There are; flourescence microscope (Leica DMIL) and software for the analysis of cells, temperature and pH control unit (Leica) for live cell imaging, cell culture laminar flow (Faster-biosafety level 2), carbondioxyde incubator (Heraeus Hera), electroporator for gene transfer (Harvard Apparatus ECM830), liquid nitrogen tank for the storage of cells, in our laboratories.
Cell Lines:
HeLa Human cervix adenocarcinoma cell line
C2C12 Mouse myoblast cell line
COS7 Monkey kidney cell line
THP1 Human monocyte cell line
J774 Mouse monocyte-macrophage cell line
HEK 293 Human embryonic kidney cell line
HL60 Human premyeloblast cell line
PC12 Rat pheochoromocytoma cell line
3T3-L1 Mouse preadipocyte cell line
Primary Cells:
Human primary fibroblast (SMA/Gaucher/DMD/LGMD2)
Human primary myoblast (LGMD2/DMD/s-IBM/h-IBM)
Human Schwann Cells
Human preadipocyte cells
Rat preadipocyte cells
There are; DNA sequence analysis equipment (ABI 3130), RT-PCR systems (Corbett-Rotorgene 6000 and BioRad iCycler iQ5 Real-Time Detection System, ABI 9700)for quantitative and semi quantitative PCR applications, micro array hybridization and washing station (Affymetrix Genechip hybridzation 640, Affymetrix Genechip fluidics station 450) for transcriptomic and SNP genotyping studies, sonicator (Sonic vibracell), gel documentation and imaging system (Biometra, Genegnome) in our laboratories.
Genetic diagnosis laboratories consists of; DNA isolation/data verification laboratory, molecular genetic analysis laboratory and electrophoresis/imaging laboratory. In our laboratory; 1900 postnatal and 120 prenatal diagnosis were performed annually since 1992. The diseases that we perform genetic test are; Cystic Fibrosis (CF), Duchenne Muscular Dystrophy (DMD), Spinal Muscular Atrophy (SMA), Gaucher's Disease, Familial Mediterranean Fever (FMF), Mitochondrial cytopathies, Leber’s Hereditary Optic Neuropathy (LHON).

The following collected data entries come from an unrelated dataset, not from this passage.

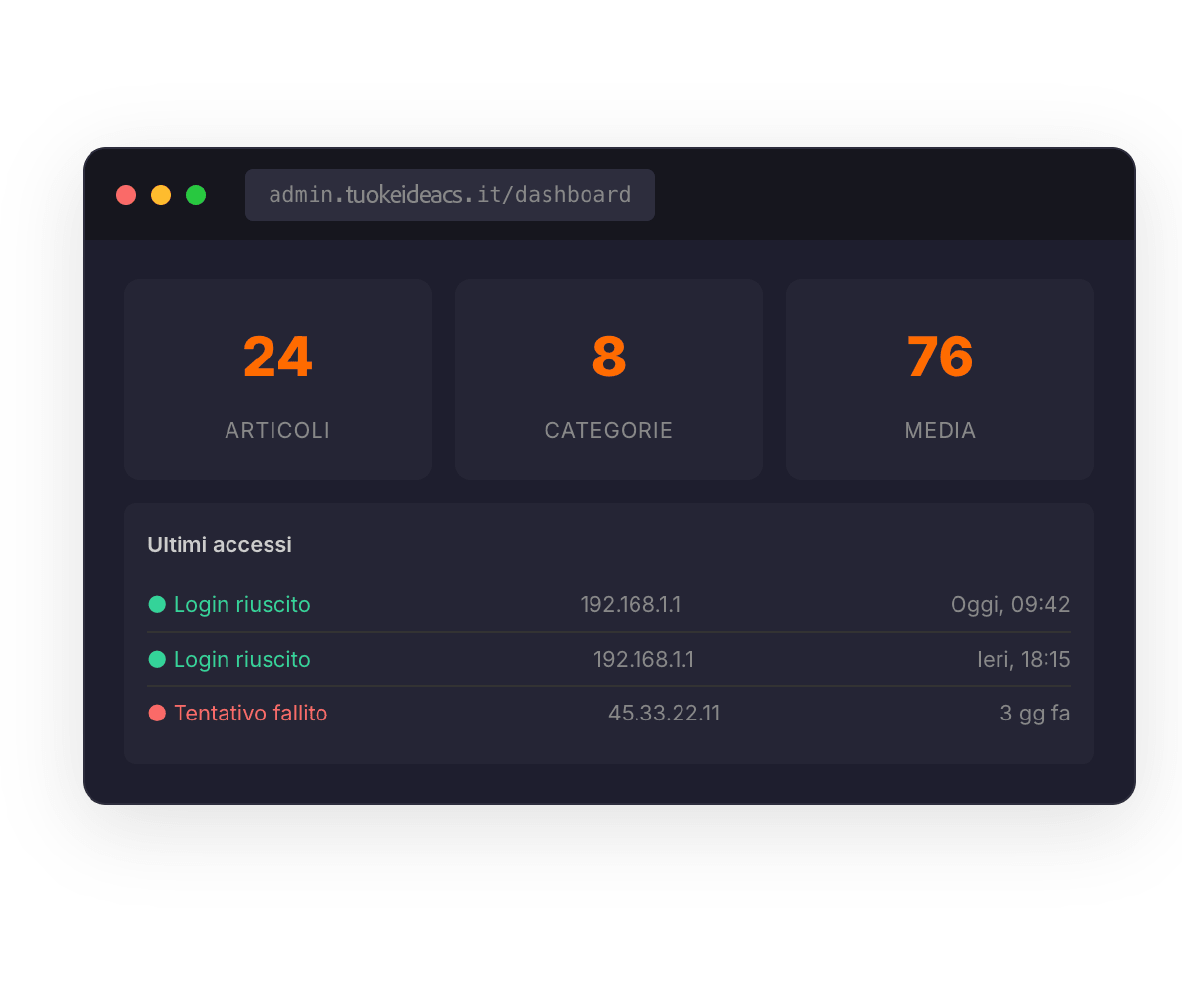Select the IP address 45.33.22.11

[664, 713]
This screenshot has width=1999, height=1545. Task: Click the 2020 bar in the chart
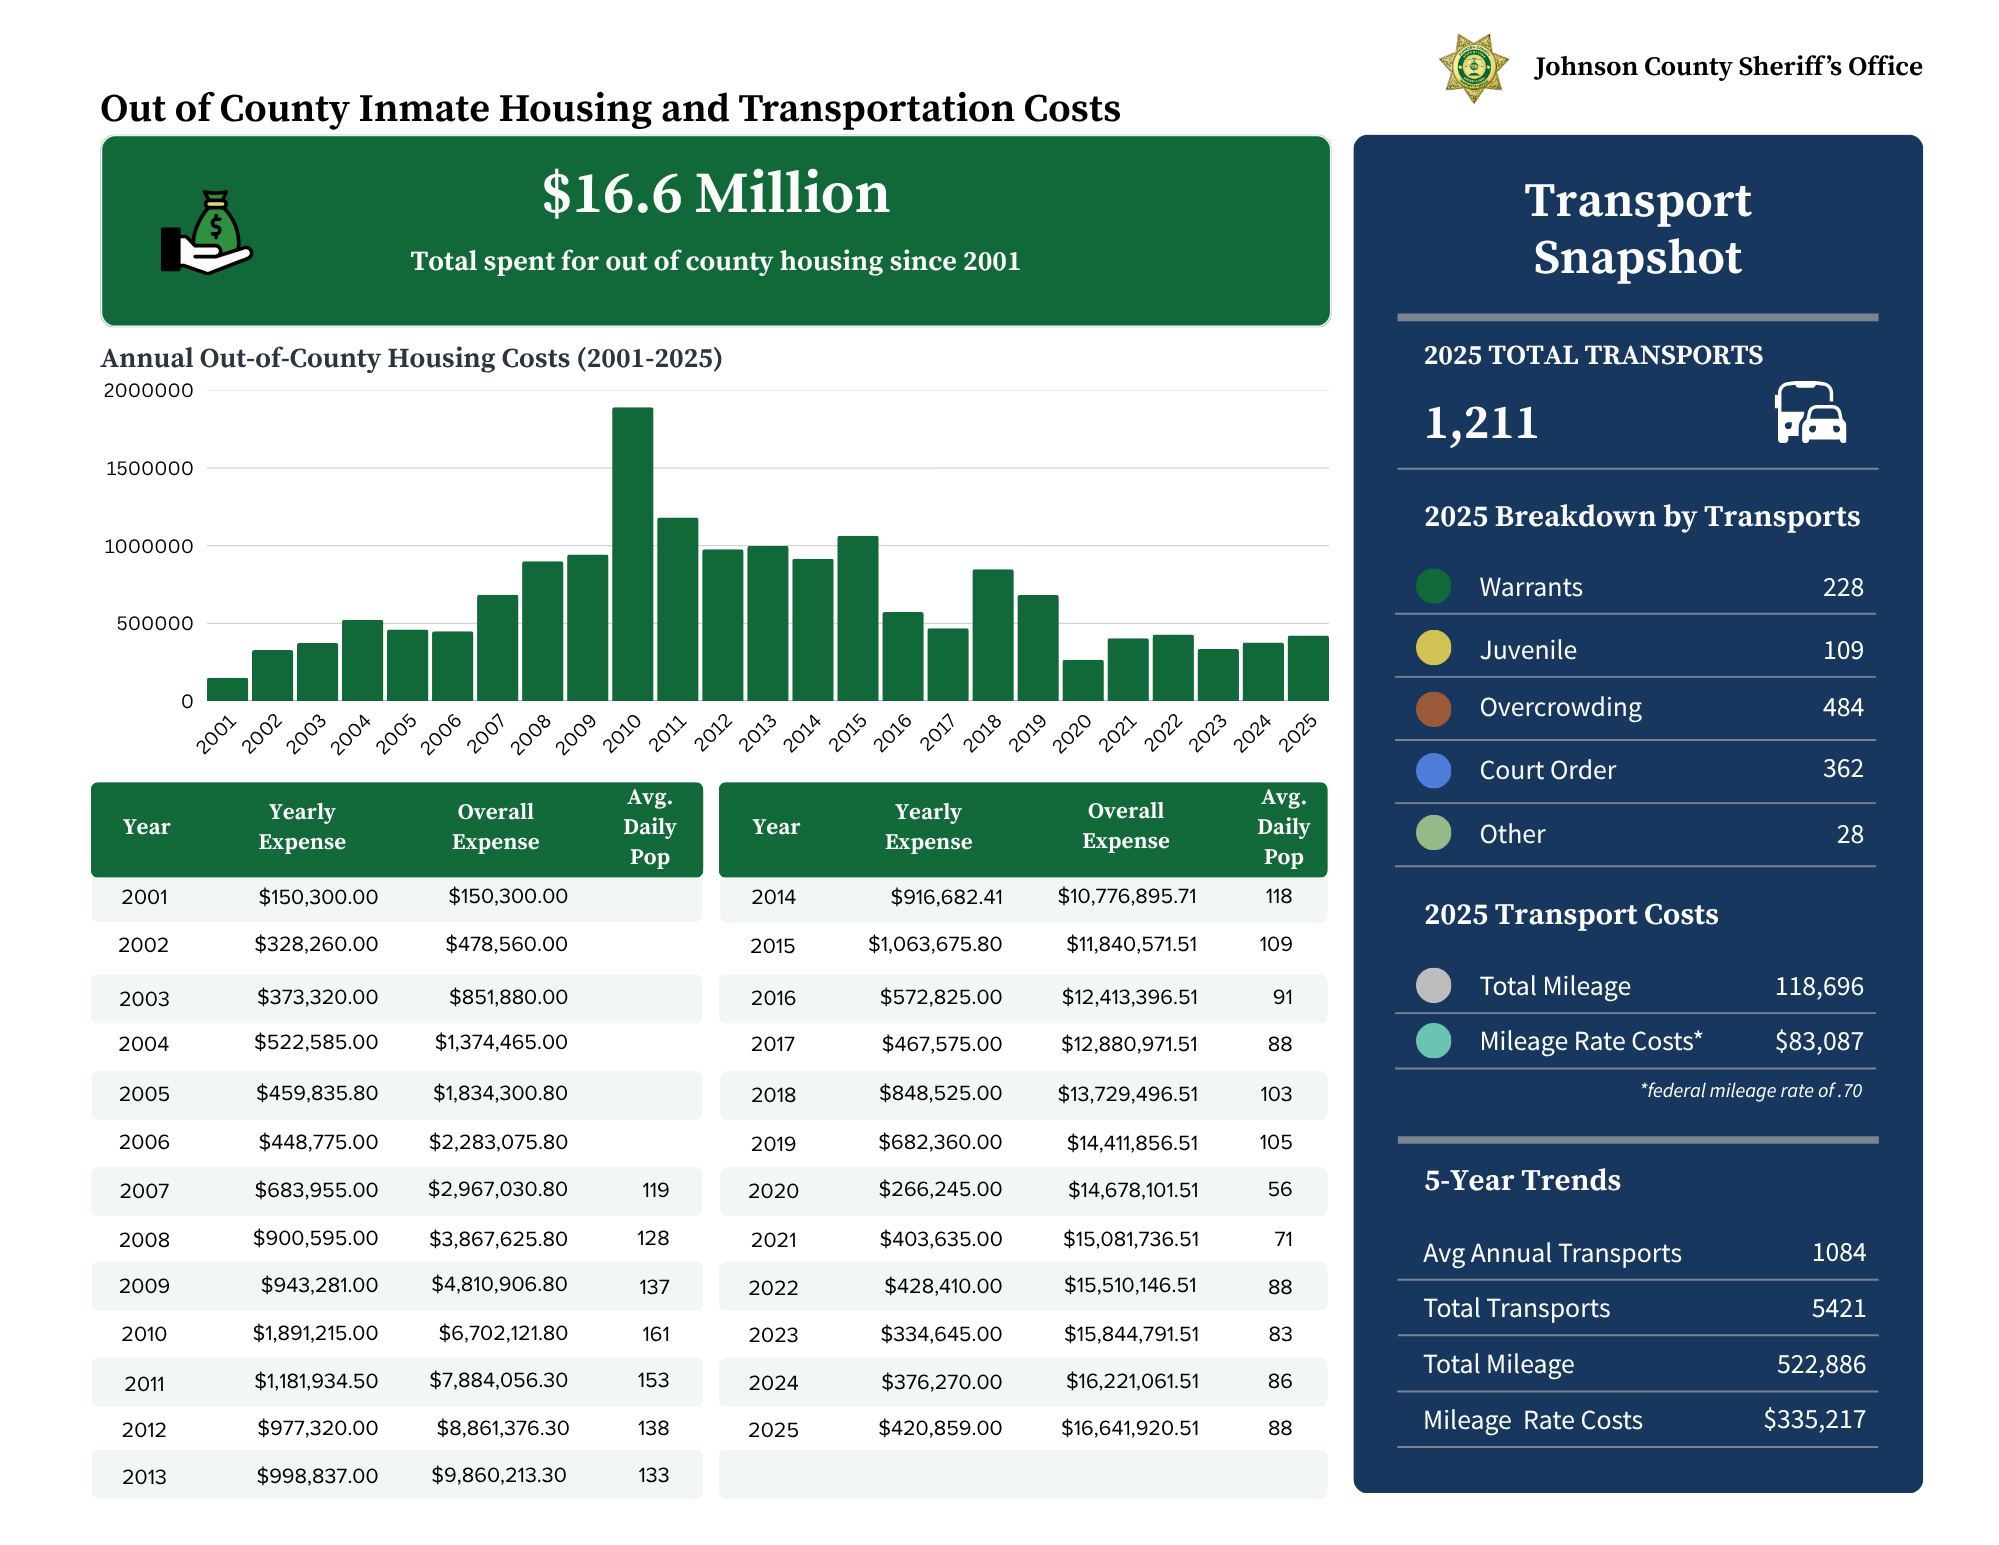(1083, 680)
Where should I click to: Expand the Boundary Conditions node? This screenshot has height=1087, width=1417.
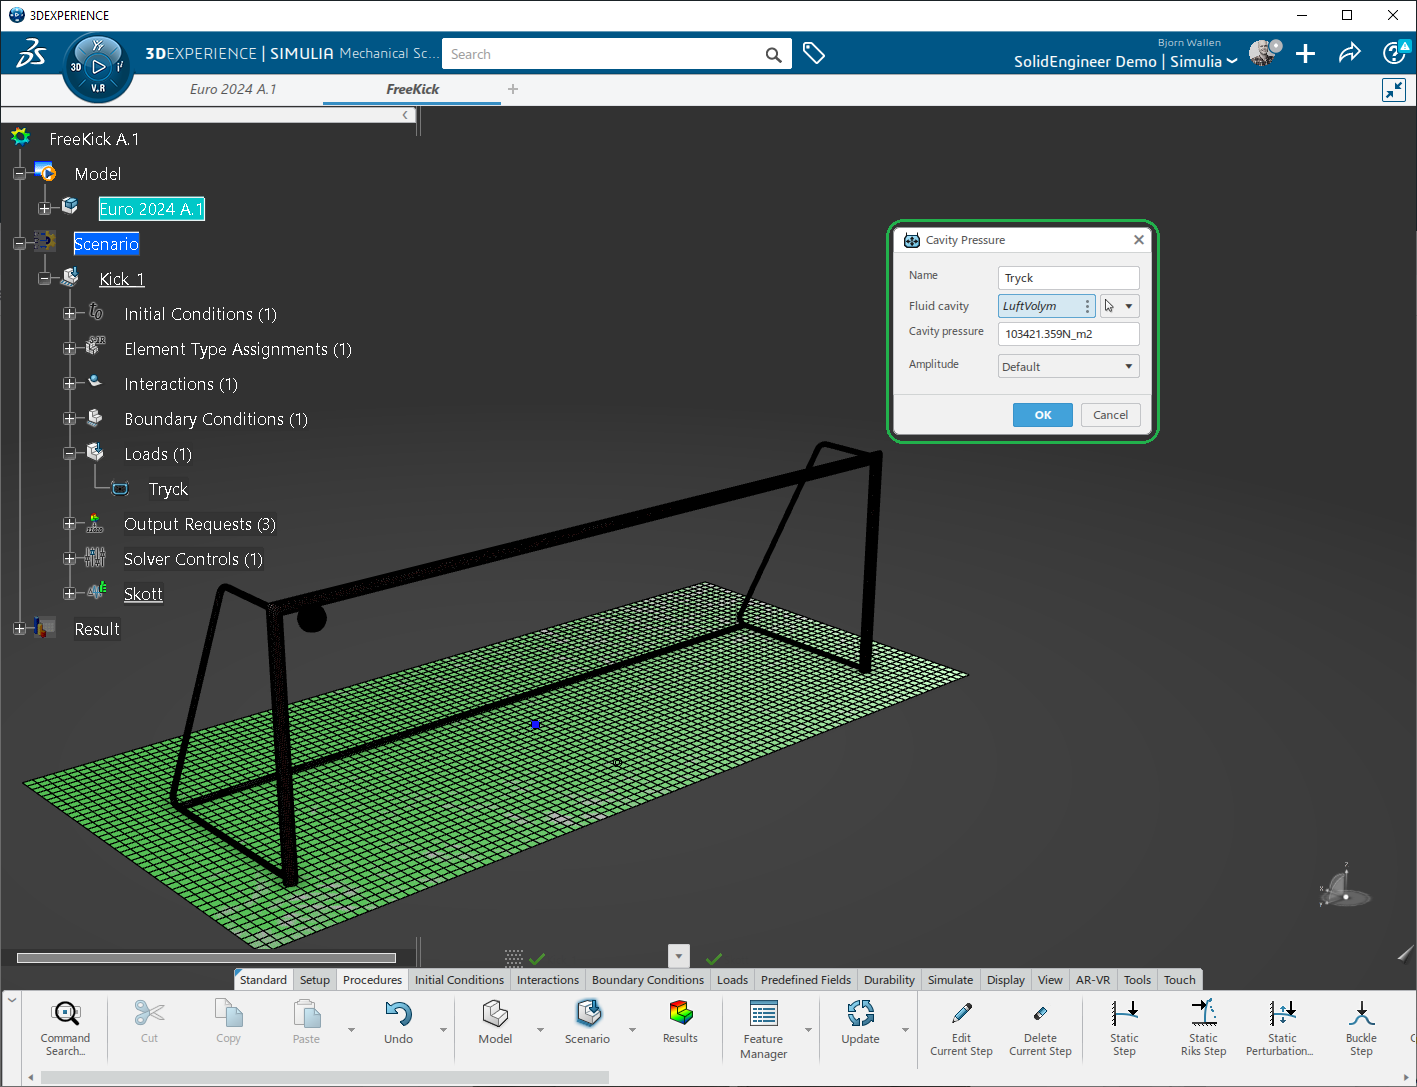click(x=69, y=419)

Hacettepe Rare Diseases Biobank was established in 1994 by Technology Development Fund of Turkey. It was supported by The Scientific and Technological Research Council of Turkey (TUBITAK) until 2007 when the whole infrastructure was turned over to Hacettepe University. As the Biobank is a public facility at a government university, there is no charge demanded from families for deposition of samples.
Families are referred to the biobank after clinical examination by respective departments. A document of medical and personal information together with the informed consent form accompanies samples, signed by the medical attendee and the principle medical doctor responsible for the unit. By 2014, the biological registry holds a total number of DNA samples (31.000) from 5700 families and 1200 cells/tissues (lymphoblastoid cell lines, fibroblast, muscle, brain and other biopsy specimens). The main contributions to the DNA registry are neurological (46%), metabolic (19%), nephrological (15%), gastroenterological (9%), immunological/haematological (5%), chest diseases (3%) and dermatological disorders (3%). The medical and personal data from the families are maintained via the Oracle Database Server System. The system is encrypted with codes open to only the IT personnel. Retrievable anonymization of the data complies with basic ethical norms.
The physical infrastructure is as follows: cryopreservation unit, tissue culture laboratory, general laboratory, IT facility and molecular biology laboratory. The total capacity of the cryopreservation unit is: -20°C, 15,000 samples; -80°C, 200,000 samples; -196°C, 15,000 samples. The system is run by security CO2 Back up system, Uninterrupted Power Supply (UPS) Systems, and Alarm System linked to telephones. The Bank is managed by a director (PhD, professor of Medical Biology); two biologists (MS) responsible for sample preparation and quality assurance; one medical biologist (PhD) responsible for daily operations and best practice guidelines; and a data manager responsible for data entry and retrievable anonymization of samples.
The Biobank is a member of EuroBioBank - European Network of DNA, Cell and Tissue Banks for Rare Diseases.